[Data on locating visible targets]
»»
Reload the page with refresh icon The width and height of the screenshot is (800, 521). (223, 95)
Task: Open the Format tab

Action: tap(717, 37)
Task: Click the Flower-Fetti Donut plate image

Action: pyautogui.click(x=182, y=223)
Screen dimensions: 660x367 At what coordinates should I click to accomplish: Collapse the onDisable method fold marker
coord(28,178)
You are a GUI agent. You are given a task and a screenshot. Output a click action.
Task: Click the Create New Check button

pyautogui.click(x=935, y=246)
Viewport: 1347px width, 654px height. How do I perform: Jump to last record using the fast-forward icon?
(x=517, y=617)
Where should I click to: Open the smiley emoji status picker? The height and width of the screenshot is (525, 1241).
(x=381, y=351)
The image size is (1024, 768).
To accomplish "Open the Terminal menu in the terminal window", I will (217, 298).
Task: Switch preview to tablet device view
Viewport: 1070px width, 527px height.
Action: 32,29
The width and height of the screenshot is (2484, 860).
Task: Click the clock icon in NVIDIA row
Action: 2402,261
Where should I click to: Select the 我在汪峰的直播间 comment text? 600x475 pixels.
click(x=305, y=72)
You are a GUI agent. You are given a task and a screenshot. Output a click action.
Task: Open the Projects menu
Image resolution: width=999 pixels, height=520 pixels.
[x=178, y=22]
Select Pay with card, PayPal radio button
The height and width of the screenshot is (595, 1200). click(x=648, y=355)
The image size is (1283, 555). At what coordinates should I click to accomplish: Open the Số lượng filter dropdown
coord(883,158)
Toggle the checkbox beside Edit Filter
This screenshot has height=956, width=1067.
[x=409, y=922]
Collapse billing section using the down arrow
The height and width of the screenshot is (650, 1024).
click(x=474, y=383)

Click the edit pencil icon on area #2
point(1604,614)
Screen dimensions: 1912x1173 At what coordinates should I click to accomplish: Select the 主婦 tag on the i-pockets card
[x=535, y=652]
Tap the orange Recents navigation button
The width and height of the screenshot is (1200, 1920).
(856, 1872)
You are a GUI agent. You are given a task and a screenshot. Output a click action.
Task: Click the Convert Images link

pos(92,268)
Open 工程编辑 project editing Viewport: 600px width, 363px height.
««
-- Required work --
Please turn all of the material above into a Markdown table with the columns Row and Line. Give each non-blank line its own row and number the rows in order.

-- Result --
| Row | Line |
|---|---|
| 1 | Reload the page with refresh icon The width and height of the screenshot is (800, 521). (223, 95) |
| 2 | Task: Open the Format tab |
| 3 | Action: tap(717, 37) |
| 4 | Task: Click the Flower-Fetti Donut plate image |
| 5 | Action: pyautogui.click(x=182, y=223) |
| 6 | Screen dimensions: 660x367 At what coordinates should I click to accomplish: Collapse the onDisable method fold marker |
| 7 | coord(28,178) |
| 8 | You are a GUI agent. You are given a task and a screenshot. Output a click action. |
| 9 | Task: Click the Create New Check button |
| 10 | pyautogui.click(x=935, y=246) |
| 11 | Viewport: 1347px width, 654px height. How do I perform: Jump to last record using the fast-forward icon? |
| 12 | (x=517, y=617) |
| 13 | Where should I click to: Open the smiley emoji status picker? The height and width of the screenshot is (525, 1241). |
| 14 | (x=381, y=351) |
| 15 | The image size is (1024, 768). |
| 16 | To accomplish "Open the Terminal menu in the terminal window", I will (217, 298). |
| 17 | Task: Switch preview to tablet device view |
| 18 | Viewport: 1070px width, 527px height. |
| 19 | Action: 32,29 |
| 20 | The width and height of the screenshot is (2484, 860). |
| 21 | Task: Click the clock icon in NVIDIA row |
| 22 | Action: 2402,261 |
| 23 | Where should I click to: Select the 我在汪峰的直播间 comment text? 600x475 pixels. |
| 24 | click(x=305, y=72) |
| 25 | You are a GUI agent. You are given a task and a screenshot. Output a click action. |
| 26 | Task: Open the Projects menu |
| 27 | Image resolution: width=999 pixels, height=520 pixels. |
| 28 | [x=178, y=22] |
| 29 | Select Pay with card, PayPal radio button |
| 30 | The height and width of the screenshot is (595, 1200). click(x=648, y=355) |
| 31 | The image size is (1283, 555). At what coordinates should I click to accomplish: Open the Số lượng filter dropdown |
| 32 | coord(883,158) |
| 33 | Toggle the checkbox beside Edit Filter |
| 34 | This screenshot has height=956, width=1067. |
| 35 | [x=409, y=922] |
| 36 | Collapse billing section using the down arrow |
| 37 | The height and width of the screenshot is (650, 1024). |
| 38 | click(x=474, y=383) |
| 39 | Click the edit pencil icon on area #2 |
| 40 | point(1604,614) |
| 41 | Screen dimensions: 1912x1173 At what coordinates should I click to accomplish: Select the 主婦 tag on the i-pockets card |
| 42 | [x=535, y=652] |
| 43 | Tap the orange Recents navigation button |
| 44 | The width and height of the screenshot is (1200, 1920). |
| 45 | (856, 1872) |
| 46 | You are a GUI agent. You are given a task and a screenshot. Output a click action. |
| 47 | Task: Click the Convert Images link |
| 48 | pos(92,268) |
| 49 | Open 工程编辑 project editing Viewport: 600px width, 363px height. |